LIBREVILLE — Arrivée ce samedi 18 avril 2026, une délégation conjointe de la FIFA et de la CAF séjourne au Gabon pour tenter de résoudre l’impasse électorale qui paralyse la Fédération gabonaise de football (Fegafoot).
La mission, prévue jusqu’au 21 avril, intervient après la décision brutale du gouvernement gabonais de suspendre le processus électoral le 13 avril dernier. Alors que le scrutin devait se tenir à Mouila, le ministre des Sports, Paul Ulrich Kessany Zategwa, avait invoqué des doutes sur la régularité des candidatures pour justifier cette interruption.

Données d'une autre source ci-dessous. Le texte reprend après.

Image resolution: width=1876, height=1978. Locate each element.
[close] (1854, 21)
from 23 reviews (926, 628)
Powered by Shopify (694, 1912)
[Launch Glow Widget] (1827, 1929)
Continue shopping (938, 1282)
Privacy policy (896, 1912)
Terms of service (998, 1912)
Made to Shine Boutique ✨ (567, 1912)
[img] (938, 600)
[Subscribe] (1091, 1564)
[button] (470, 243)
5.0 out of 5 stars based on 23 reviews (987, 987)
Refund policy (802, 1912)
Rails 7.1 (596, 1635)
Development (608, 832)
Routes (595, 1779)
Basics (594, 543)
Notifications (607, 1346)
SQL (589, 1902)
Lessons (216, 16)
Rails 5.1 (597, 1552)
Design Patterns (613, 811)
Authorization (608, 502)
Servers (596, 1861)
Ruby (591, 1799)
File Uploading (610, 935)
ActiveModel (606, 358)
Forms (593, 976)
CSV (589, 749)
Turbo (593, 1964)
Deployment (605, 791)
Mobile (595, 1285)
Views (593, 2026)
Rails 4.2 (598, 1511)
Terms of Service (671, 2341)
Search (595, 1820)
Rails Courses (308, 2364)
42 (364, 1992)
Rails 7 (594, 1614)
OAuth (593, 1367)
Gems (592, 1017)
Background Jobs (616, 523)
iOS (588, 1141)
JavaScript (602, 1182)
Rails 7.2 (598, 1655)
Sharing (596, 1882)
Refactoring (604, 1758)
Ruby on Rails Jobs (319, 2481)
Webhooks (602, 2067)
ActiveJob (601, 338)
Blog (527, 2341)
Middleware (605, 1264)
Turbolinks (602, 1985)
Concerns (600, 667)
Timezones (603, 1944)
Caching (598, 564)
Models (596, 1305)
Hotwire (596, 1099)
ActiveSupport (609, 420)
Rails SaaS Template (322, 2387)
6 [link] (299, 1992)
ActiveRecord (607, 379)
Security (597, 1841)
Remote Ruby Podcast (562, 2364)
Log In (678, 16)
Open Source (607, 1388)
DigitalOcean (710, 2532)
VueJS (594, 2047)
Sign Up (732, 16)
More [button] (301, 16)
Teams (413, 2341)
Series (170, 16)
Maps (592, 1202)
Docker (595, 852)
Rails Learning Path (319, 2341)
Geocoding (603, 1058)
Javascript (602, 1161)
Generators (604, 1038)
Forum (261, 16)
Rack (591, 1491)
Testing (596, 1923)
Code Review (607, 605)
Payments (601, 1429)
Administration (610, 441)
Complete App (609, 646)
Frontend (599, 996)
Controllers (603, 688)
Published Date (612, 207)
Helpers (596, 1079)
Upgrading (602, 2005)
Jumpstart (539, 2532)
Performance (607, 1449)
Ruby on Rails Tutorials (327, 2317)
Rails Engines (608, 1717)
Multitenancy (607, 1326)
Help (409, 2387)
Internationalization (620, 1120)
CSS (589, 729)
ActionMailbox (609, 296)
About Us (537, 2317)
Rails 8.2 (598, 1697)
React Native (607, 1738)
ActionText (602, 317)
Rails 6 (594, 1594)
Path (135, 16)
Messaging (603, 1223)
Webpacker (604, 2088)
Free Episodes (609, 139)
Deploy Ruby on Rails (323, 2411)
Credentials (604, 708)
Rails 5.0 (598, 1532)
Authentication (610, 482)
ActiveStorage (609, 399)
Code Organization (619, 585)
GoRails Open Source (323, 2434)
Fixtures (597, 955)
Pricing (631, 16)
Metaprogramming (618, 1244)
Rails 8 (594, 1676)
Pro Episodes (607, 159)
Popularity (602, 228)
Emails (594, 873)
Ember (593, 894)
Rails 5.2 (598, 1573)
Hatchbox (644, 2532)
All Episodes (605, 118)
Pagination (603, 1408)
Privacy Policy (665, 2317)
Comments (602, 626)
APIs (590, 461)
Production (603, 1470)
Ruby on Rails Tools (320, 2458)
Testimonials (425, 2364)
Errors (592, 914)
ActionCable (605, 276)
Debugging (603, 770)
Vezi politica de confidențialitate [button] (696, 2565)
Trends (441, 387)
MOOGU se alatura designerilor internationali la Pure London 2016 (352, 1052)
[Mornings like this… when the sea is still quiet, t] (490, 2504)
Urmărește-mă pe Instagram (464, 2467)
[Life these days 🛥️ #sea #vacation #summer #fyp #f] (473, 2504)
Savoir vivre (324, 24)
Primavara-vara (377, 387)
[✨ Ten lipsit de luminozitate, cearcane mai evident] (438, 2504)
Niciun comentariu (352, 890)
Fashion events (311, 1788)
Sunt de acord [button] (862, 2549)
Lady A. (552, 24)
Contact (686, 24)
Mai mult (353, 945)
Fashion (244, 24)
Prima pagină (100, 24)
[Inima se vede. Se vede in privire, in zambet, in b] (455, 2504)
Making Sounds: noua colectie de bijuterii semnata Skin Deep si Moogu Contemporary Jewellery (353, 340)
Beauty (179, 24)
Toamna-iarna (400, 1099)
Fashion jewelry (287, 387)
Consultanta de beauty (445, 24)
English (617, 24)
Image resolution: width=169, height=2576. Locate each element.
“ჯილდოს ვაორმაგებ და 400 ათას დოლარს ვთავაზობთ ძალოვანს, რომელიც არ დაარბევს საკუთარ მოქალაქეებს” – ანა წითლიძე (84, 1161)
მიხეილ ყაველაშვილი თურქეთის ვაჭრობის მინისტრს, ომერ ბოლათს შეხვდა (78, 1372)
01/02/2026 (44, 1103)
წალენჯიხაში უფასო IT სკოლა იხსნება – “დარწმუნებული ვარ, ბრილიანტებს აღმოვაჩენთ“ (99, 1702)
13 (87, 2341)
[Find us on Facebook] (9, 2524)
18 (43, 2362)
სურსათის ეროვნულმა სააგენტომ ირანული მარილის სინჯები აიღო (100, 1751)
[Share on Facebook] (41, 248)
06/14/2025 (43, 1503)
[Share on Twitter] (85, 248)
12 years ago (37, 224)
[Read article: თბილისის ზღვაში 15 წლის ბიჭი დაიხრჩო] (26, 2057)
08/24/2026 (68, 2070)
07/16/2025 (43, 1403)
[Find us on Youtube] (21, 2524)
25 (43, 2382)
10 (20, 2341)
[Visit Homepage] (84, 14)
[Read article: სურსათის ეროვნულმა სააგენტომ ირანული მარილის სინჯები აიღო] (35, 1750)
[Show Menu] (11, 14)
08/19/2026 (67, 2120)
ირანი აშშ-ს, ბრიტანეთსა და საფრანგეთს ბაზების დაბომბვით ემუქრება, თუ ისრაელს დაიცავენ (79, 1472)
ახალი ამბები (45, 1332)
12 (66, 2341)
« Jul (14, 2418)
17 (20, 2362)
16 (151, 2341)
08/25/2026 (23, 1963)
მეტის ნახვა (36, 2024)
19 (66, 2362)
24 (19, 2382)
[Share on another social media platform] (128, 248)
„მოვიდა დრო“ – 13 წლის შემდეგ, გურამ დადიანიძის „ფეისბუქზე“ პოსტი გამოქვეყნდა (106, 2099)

Conduite par Célestin Yanindji, membre de la Commission des associations membres de la FIFA, la délégation entame dès ce dimanche une série de consultations cruciales. Le programme prévoit des échanges avec :Pierre Alain Mounguengui, président sortant de la Fegafoot ;La commission électorale de la fédération ;Paul Ulrich Kessany Zategwa, ministre des Sports.L’objectif est clair : établir un diagnostic précis de la situation et proposer un calendrier de sortie de crise qui respecte les standards internationaux de gouvernance
Si la suspension du processus a été accueillie favorablement par une partie de l’opinion publique locale, elle place le Gabon dans une position délicate vis-à-vis des instances internationales. La FIFA proscrit rigoureusement toute ingérence politique dans la gestion des fédérations nationales.En l’absence d’un compromis rapide, le football gabonais s’expose à des sanctions lourdes, pouvant aller jusqu’à une suspension des compétitions internationales.
Cette visite ravive toutefois les débats sur l’influence des instances faîtières en Afrique. Certains observateurs et acteurs locaux critiquent une réaction jugée « sélective » de la FIFA et de la CAF, pointant du doigt leur silence passé sur d’autres crises majeures du football national, tout en exigeant aujourd’hui le respect strict de l’autonomie fédérale.L’enjeu de ces trois jours de discussions sera donc de concilier la souveraineté de l’État gabonais dans sa volonté de transparence et les exigences réglementaires de la FIFA, afin d’éviter une mise au ban du sport roi national.